As a rule on a Sunday morning I get up and run the long way round into the village to buy the Sunday paper. We only ever buy newspapers on Saturday and Sunday. It takes just about all day to read them so during the rest of the week we scan headlines online and pick out bits to read. However on Saturday and Sunday we give ourselves a treat. Hence my habit of running into the village.
In view of the arctic conditions outside and because I didn’t fancy breaking any bones, today I decided, like yesterday, to forego my run. Instead of running shoes, I put on my hiking boots and set off to walk my running route. And then I came to the point where the snowdrifts started.
I persevered only a short distance further and stopped at the point where the snow went wall to wall.
Backtracking, I opted for another route into the village. Same story.
So I headed back down the road, intending to go past my house and into the village along the main roads. On my way I came across an elderly neighbour digging his car out. We reminisced about winters of the past. He commented on the advantage of this weather being the fact that you get to meet people you don’t normally see when you go everywhere by car. Yesterday, he informed me, he was talking to the lady from the end house. That would be me; I remember the conversation. So I set him right on that score, whereupon he expressed his surprise at how different ladies can look from one day to the next. Now, I was wearing the same bright red coat and the same brown woolly bobble hat as yesterday. I didn’t set him right on that score. He is 87 after all and is entitled to forget a few things. After all, he is still getting out and about, clearing the snow off his path and is generally pretty sharp. We can forgive him for forgetting he spoke to me yesterday and even for telling me the same stories twice over!

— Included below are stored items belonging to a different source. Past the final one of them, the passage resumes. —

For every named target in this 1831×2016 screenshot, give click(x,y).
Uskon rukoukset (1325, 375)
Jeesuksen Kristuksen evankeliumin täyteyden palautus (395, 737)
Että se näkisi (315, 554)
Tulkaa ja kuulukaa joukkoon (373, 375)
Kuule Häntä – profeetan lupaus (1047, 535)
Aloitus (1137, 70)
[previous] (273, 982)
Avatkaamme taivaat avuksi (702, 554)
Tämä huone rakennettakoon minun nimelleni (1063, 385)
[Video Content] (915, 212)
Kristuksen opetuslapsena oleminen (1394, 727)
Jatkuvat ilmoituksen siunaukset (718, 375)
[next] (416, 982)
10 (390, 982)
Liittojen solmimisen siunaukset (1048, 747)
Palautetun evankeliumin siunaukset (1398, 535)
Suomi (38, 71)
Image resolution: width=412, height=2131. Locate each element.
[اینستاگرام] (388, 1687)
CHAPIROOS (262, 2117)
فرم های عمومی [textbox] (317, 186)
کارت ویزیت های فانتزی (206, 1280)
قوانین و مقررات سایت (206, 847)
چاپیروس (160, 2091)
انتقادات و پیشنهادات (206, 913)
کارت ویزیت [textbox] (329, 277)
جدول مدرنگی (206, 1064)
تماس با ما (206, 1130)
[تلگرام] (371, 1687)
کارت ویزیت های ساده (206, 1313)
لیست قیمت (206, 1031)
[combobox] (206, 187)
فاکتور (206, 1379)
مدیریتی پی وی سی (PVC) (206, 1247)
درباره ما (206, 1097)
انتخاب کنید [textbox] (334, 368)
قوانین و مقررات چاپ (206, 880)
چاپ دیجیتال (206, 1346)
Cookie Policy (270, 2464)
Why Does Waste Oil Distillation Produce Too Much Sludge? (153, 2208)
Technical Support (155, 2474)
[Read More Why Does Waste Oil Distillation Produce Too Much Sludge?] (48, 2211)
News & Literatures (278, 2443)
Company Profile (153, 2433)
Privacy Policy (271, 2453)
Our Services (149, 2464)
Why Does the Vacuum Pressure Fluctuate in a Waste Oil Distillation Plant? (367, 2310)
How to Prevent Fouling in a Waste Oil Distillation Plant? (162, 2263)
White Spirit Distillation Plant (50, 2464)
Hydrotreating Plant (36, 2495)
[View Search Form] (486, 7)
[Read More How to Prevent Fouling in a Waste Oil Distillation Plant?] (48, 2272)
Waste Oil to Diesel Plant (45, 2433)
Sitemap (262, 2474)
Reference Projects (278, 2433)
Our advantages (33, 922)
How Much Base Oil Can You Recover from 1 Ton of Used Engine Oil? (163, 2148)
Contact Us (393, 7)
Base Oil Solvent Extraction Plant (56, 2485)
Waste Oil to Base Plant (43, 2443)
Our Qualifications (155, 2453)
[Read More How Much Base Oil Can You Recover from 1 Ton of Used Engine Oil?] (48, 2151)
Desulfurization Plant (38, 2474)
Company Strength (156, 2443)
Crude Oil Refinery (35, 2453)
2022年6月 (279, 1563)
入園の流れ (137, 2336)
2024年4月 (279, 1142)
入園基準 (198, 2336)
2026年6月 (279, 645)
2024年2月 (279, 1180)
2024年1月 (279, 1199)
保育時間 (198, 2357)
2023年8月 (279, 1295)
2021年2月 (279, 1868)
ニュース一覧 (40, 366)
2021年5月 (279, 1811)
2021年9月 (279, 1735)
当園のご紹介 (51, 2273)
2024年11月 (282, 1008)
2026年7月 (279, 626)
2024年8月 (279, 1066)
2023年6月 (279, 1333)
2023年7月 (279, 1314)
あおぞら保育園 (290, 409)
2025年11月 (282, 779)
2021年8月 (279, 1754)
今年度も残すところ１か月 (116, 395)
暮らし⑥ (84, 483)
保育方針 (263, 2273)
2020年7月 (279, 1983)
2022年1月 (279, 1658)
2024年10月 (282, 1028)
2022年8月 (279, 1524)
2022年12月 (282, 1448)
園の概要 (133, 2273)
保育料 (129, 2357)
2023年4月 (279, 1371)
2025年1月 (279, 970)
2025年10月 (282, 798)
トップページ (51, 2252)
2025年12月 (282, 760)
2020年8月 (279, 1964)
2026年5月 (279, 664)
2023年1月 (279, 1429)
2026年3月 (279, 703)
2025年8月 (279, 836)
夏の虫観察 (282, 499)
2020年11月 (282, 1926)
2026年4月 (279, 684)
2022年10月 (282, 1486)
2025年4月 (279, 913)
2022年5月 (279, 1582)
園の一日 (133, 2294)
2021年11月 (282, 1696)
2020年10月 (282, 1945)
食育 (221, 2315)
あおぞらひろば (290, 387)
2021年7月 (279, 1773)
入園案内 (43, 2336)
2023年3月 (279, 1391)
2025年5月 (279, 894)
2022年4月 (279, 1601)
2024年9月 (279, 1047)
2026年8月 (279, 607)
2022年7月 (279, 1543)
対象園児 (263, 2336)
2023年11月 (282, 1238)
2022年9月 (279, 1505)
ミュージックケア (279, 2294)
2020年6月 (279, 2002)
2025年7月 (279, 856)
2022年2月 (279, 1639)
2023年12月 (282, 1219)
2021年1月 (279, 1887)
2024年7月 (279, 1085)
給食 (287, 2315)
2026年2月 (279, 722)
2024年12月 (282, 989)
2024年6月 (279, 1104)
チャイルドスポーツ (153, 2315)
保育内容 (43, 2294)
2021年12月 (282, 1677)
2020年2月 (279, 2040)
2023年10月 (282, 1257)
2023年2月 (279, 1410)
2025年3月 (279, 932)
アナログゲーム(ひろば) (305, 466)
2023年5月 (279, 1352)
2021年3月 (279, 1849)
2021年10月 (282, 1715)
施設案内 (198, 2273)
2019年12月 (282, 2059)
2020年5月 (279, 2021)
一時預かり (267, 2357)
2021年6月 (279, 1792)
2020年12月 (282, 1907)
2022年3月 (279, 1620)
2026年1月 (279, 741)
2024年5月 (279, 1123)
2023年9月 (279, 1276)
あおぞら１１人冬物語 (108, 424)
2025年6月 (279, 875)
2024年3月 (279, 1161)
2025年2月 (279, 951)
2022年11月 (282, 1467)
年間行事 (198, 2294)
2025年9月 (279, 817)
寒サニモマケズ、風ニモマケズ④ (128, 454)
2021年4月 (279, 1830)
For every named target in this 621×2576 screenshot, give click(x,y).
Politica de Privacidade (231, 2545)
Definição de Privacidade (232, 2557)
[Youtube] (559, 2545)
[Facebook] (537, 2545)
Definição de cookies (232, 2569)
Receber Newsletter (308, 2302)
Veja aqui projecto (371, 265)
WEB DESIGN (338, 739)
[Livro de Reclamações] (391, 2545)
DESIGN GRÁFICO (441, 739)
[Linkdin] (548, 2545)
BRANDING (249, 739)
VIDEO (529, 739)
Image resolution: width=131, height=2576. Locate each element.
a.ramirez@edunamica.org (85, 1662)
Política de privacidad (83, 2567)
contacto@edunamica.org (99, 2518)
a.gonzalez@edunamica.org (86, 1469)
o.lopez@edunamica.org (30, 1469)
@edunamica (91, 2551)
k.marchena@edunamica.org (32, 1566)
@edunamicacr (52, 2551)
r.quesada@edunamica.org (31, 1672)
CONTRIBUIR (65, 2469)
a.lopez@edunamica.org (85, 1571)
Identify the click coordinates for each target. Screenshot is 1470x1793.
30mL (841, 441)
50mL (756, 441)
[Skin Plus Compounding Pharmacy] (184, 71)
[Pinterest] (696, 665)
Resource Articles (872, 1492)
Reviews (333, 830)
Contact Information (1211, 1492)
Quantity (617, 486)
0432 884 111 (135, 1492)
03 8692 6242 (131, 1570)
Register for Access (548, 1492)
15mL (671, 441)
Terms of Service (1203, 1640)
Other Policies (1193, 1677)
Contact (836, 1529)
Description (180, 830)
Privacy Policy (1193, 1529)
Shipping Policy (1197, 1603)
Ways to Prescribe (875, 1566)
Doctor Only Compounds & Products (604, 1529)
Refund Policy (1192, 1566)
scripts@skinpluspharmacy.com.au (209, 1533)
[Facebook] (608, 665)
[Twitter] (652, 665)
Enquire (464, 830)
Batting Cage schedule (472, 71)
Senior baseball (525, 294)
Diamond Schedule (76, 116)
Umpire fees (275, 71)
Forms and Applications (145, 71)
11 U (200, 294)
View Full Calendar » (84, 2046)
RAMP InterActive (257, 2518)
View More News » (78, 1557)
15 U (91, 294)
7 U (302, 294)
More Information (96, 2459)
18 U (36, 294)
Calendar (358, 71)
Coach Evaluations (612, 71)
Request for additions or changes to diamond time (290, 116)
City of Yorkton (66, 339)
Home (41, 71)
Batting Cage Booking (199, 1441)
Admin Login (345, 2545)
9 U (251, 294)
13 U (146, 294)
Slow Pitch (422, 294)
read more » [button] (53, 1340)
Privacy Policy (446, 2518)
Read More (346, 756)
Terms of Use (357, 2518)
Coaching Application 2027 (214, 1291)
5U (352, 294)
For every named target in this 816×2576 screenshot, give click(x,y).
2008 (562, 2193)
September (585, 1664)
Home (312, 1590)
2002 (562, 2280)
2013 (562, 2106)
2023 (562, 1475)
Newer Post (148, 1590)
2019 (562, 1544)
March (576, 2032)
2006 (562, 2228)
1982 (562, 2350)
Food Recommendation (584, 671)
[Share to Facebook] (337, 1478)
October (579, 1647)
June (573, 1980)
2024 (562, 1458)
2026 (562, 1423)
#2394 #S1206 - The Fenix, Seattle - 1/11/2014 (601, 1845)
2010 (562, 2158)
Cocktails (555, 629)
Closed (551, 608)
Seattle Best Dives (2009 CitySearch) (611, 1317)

Eventually I had to move to prevent my feet freezing to the spot and went on my way into the village. The pavement from our house to the crossroads and from the crossroads to the village centre alternated patches of deep slush and stretches of sheet ice. So when I came back I did my neighbourly duty and cleared a good bit of our patch of pavement and sprinkled it with a cocktail of ash and salt.
This is serious weather; some people are having difficulty getting out of their houses. A friend of my daughter reports having to dig her way IN to her house on Friday evening. My poor little Christmas tree in its pot in the garden has been blown over and turned into a kind of snowy hedgehog.
What’s more, for the second time this winter I have had to cancel a dinner party this weekend because of snow.
I wonder if it will happen again if I try to organise one in May!